IRENA OLSZEWSKA, JADWIGA OLSZEWSKA


Irena Olszewska, volunteer, born on 28 November 1900 in Sobolówka, Podole, married to a military settler.
Jadwiga Olszewska, volunteer, born on 16 September 1925 [?] in Równe, Wołyń.


On 10 February 1940, the Soviet authorities entered the apartment and, without any regard for my very ill son, ordered us to get dressed. After the search, they told us to pack. They took us out of Równe, me, my husband, and our two children – our 19-year-old son and 15-year-old daughter, as military settlers.

After a two-week journey, we arrived in the settlement of Połdniewice, in Gorkovsky Oblast. It was surrounded by woods, where we all worked and tried to meet the quotas. We lived in two wooden barracks, divided into long narrow halls with bunks inside. 100 people could squeeze in there. They used to call Poles “displaced people”, whereas Ukrainians and Belarusians were called military settlers or gamekeepers. Most of them had a bad attitude towards us Poles. When someone said something against the Soviet authorities, they denounced them, leading to arrests.

At 4 AM we had to get up and run to stand in a queue for bread, and already at 5 AM we had to go to work. I didn’t work, because the medical board said I couldn’t. In the summer I used to go to the woods to pick mushrooms and blueberries, which we used to eat. Despite the hard work that my husband and children were doing, the remuneration they got was irregular and insufficient to live on. For what they earned we could buy soup in the canteen, but sometimes there wasn’t any. The used to go to work dressed in bast shoes and wadded jackets. Polish people used to help one another if possible.

The authorities didn’t have a negative attitude towards us. They used repressive measures only when one of the displaced persons cast aspersions or accusations on them. They used to say to us “if you don’t work, you’ll die like a dog”. They told us to forget about Poland. In school, they’d make anti-religious propaganda.

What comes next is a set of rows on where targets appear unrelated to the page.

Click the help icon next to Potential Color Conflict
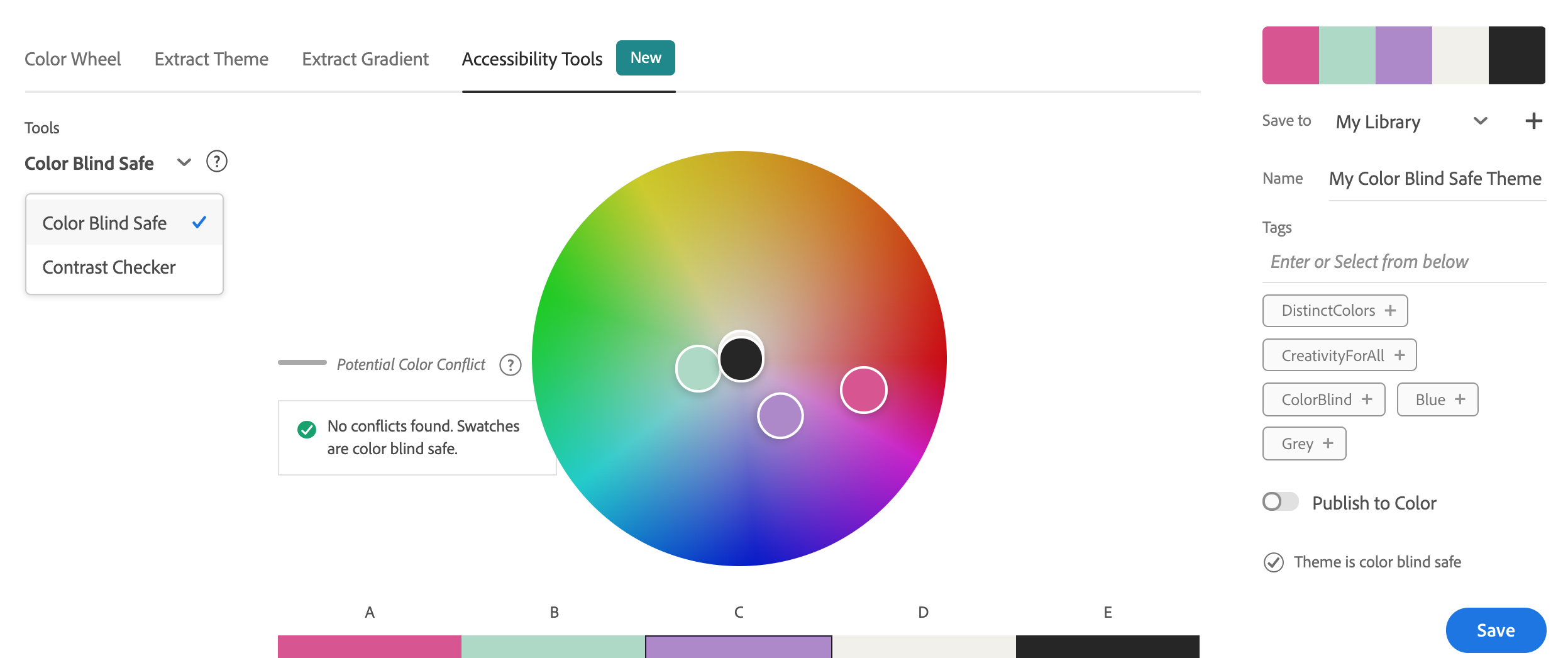 coord(510,365)
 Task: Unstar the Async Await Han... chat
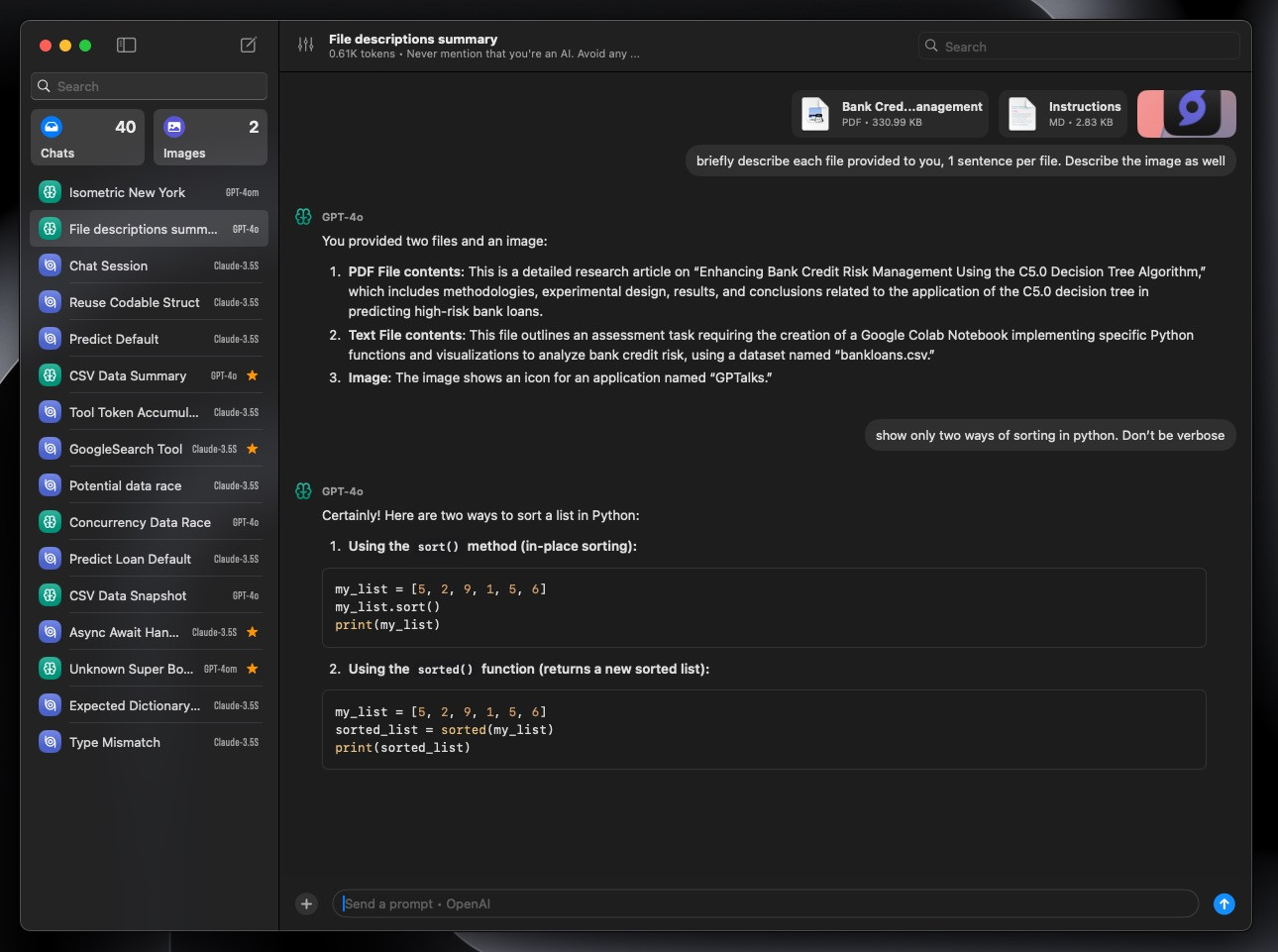[253, 632]
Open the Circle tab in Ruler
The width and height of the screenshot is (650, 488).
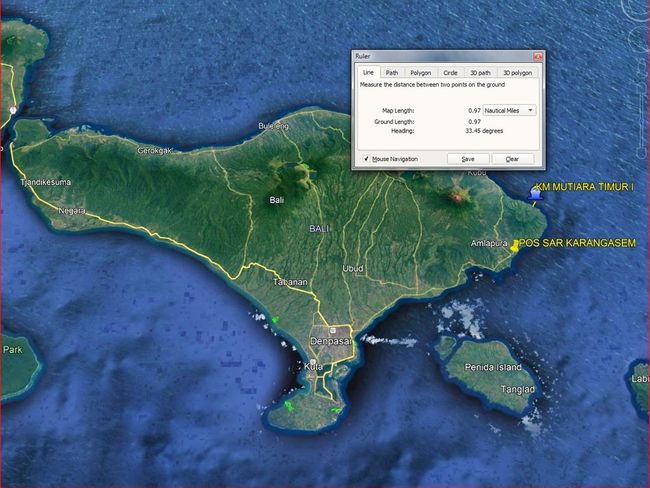coord(450,73)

As there was no medical assistance or medicines, the mortality was high. People used to die
of typhus and dysentery. The epidemics spread very quickly. More than three hundred people
died, among them:
Colonel Władysław Mielnik and his son Władysław;
Lieutenant Aleksander Świrski;
Berych;
Królikowska;
Sitański;
Basia Watrusiewicz;
Zdzisław Gadomski;
Wojniłowicz,
Marek Leśniewicz, and many, many others.

I couldn’t always correspond with my sister, and we didn’t get much information about Poland.

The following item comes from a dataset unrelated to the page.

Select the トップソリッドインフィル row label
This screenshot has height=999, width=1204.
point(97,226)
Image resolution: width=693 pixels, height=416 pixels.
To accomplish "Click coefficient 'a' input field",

The amnesty was announced on 28 August 1941, and it was a great joy for us. Some people, elderly folks, even cried. We prayed together in our barrack.

On 24 November, we left for Uzbekistan, to the Bukhara Region. We stayed in the kolkhoz of Kalinin. My husband and my daughter went to work, and I stayed with my son, who got sick on the journey. On 28 January, my husband and my daughter left for Kermine and joined the Polish Army there.

On 23 March, my son and I went to Kermine. From there we headed to Persia, and on 9 June 1942, in Teheran, I joined the Women’s Auxiliary Service. My daughter and I, we are very proud to wear a Polish uniform.